# EXERCISE INSTRUCTIONS
Retype all of the entries exactly as they appear.
▶
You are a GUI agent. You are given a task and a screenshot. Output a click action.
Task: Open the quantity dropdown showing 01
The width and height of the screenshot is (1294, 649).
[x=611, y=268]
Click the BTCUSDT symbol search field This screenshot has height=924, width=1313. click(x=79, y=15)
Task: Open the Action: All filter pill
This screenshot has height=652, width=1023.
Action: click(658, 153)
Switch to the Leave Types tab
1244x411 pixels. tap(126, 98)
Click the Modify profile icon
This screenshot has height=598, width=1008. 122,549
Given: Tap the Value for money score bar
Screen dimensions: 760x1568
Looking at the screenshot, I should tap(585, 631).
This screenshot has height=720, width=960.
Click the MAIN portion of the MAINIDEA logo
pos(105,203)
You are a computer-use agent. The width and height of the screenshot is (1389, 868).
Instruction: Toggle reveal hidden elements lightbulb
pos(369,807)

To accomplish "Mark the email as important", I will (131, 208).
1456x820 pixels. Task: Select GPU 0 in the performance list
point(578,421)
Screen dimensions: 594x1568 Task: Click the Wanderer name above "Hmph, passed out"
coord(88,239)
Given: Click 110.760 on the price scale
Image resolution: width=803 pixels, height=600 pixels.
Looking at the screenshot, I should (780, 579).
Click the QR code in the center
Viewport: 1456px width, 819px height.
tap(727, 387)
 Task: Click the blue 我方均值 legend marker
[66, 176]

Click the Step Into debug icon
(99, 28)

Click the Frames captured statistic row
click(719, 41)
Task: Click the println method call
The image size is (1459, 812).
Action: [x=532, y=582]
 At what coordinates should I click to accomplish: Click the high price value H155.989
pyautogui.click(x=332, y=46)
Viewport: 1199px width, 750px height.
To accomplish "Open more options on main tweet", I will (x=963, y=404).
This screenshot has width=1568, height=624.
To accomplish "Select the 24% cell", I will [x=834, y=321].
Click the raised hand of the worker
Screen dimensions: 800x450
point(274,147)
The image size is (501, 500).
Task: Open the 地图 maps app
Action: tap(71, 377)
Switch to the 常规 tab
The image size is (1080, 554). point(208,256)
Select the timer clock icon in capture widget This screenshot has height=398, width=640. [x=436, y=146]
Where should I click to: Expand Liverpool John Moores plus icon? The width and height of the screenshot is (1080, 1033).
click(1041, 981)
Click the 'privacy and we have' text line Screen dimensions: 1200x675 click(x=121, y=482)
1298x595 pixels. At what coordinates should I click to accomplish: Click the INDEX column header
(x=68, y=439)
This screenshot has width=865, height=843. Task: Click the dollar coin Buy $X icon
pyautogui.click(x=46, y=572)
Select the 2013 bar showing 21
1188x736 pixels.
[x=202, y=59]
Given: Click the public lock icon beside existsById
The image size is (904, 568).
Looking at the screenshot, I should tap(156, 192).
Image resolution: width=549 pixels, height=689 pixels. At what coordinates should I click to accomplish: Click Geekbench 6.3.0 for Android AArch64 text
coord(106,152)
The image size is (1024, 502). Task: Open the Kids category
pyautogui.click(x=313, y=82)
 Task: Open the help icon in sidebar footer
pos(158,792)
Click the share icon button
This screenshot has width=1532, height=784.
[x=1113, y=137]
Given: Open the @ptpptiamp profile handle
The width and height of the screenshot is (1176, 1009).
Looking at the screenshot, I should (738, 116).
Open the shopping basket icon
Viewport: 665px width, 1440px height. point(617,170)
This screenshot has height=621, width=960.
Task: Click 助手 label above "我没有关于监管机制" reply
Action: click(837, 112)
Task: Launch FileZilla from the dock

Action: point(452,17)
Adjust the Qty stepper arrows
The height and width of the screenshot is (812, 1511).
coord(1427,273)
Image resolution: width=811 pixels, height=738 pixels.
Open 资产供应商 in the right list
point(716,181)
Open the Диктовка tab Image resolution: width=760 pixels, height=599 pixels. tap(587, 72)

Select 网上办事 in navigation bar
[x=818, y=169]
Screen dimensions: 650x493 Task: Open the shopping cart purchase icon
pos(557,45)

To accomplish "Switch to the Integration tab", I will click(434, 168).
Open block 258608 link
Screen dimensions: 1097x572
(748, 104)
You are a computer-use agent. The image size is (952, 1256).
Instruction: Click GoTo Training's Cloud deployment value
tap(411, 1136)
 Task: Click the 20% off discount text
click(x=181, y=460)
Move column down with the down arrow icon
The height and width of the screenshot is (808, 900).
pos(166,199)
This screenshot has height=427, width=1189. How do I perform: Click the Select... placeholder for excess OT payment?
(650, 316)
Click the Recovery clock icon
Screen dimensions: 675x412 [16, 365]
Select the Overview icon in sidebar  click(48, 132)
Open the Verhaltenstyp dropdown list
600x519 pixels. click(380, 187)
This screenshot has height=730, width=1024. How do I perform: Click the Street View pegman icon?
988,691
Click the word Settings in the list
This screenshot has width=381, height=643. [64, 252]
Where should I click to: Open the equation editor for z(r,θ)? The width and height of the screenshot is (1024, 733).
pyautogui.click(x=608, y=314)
◀
# RESPONSE TO THIS TASK
You are a GUI agent. You are given a task and a screenshot. Output a click action.
Task: Open the quantity dropdown showing 01
The width and height of the screenshot is (1294, 649).
[x=611, y=268]
Click the BTCUSDT symbol search field This screenshot has height=924, width=1313. click(x=79, y=15)
Task: Open the Action: All filter pill
This screenshot has height=652, width=1023.
Action: click(658, 153)
Switch to the Leave Types tab
1244x411 pixels. tap(126, 98)
Click the Modify profile icon
This screenshot has height=598, width=1008. 122,549
Given: Tap the Value for money score bar
Screen dimensions: 760x1568
Looking at the screenshot, I should tap(585, 631).
This screenshot has height=720, width=960.
Click the MAIN portion of the MAINIDEA logo
pos(105,203)
You are a computer-use agent. The width and height of the screenshot is (1389, 868).
Instruction: Toggle reveal hidden elements lightbulb
pos(369,807)

To accomplish "Mark the email as important", I will (131, 208).
1456x820 pixels. Task: Select GPU 0 in the performance list
point(578,421)
Screen dimensions: 594x1568 Task: Click the Wanderer name above "Hmph, passed out"
coord(88,239)
Given: Click 110.760 on the price scale
Image resolution: width=803 pixels, height=600 pixels.
Looking at the screenshot, I should (780, 579).
Click the QR code in the center
Viewport: 1456px width, 819px height.
tap(727, 387)
 Task: Click the blue 我方均值 legend marker
[66, 176]

Click the Step Into debug icon
(99, 28)

Click the Frames captured statistic row
click(719, 41)
Task: Click the println method call
The image size is (1459, 812).
Action: [x=532, y=582]
 At what coordinates should I click to accomplish: Click the high price value H155.989
pyautogui.click(x=332, y=46)
Viewport: 1199px width, 750px height.
To accomplish "Open more options on main tweet", I will (x=963, y=404).
This screenshot has width=1568, height=624.
To accomplish "Select the 24% cell", I will [x=834, y=321].
Click the raised hand of the worker
Screen dimensions: 800x450
point(274,147)
The image size is (501, 500).
Task: Open the 地图 maps app
Action: tap(71, 377)
Switch to the 常规 tab
The image size is (1080, 554). point(208,256)
Select the timer clock icon in capture widget This screenshot has height=398, width=640. [x=436, y=146]
Where should I click to: Expand Liverpool John Moores plus icon? The width and height of the screenshot is (1080, 1033).
click(1041, 981)
Click the 'privacy and we have' text line Screen dimensions: 1200x675 click(x=121, y=482)
1298x595 pixels. At what coordinates should I click to accomplish: Click the INDEX column header
(x=68, y=439)
This screenshot has width=865, height=843. Task: Click the dollar coin Buy $X icon
pyautogui.click(x=46, y=572)
Select the 2013 bar showing 21
1188x736 pixels.
[x=202, y=59]
Given: Click the public lock icon beside existsById
The image size is (904, 568).
Looking at the screenshot, I should tap(156, 192).
Image resolution: width=549 pixels, height=689 pixels. At what coordinates should I click to accomplish: Click Geekbench 6.3.0 for Android AArch64 text
coord(106,152)
The image size is (1024, 502). Task: Open the Kids category
pyautogui.click(x=313, y=82)
 Task: Open the help icon in sidebar footer
pos(158,792)
Click the share icon button
This screenshot has width=1532, height=784.
[x=1113, y=137]
Given: Open the @ptpptiamp profile handle
The width and height of the screenshot is (1176, 1009).
Looking at the screenshot, I should (738, 116).
Open the shopping basket icon
Viewport: 665px width, 1440px height. point(617,170)
This screenshot has height=621, width=960.
Task: Click 助手 label above "我没有关于监管机制" reply
Action: click(837, 112)
Task: Launch FileZilla from the dock

Action: point(452,17)
Adjust the Qty stepper arrows
The height and width of the screenshot is (812, 1511).
coord(1427,273)
Image resolution: width=811 pixels, height=738 pixels.
Open 资产供应商 in the right list
point(716,181)
Open the Диктовка tab Image resolution: width=760 pixels, height=599 pixels. tap(587, 72)

Select 网上办事 in navigation bar
[x=818, y=169]
Screen dimensions: 650x493 Task: Open the shopping cart purchase icon
pos(557,45)

To accomplish "Switch to the Integration tab", I will click(434, 168).
Open block 258608 link
Screen dimensions: 1097x572
(748, 104)
You are a computer-use agent. The image size is (952, 1256).
Instruction: Click GoTo Training's Cloud deployment value
tap(411, 1136)
 Task: Click the 20% off discount text
click(x=181, y=460)
Move column down with the down arrow icon
The height and width of the screenshot is (808, 900).
pos(166,199)
This screenshot has height=427, width=1189. How do I perform: Click the Select... placeholder for excess OT payment?
(650, 316)
Click the Recovery clock icon
Screen dimensions: 675x412 [16, 365]
Select the Overview icon in sidebar  click(48, 132)
Open the Verhaltenstyp dropdown list
600x519 pixels. click(380, 187)
This screenshot has height=730, width=1024. How do I perform: Click the Street View pegman icon?
988,691
Click the word Settings in the list
This screenshot has width=381, height=643. [64, 252]
Where should I click to: Open the equation editor for z(r,θ)? The width and height of the screenshot is (1024, 733).
pyautogui.click(x=608, y=314)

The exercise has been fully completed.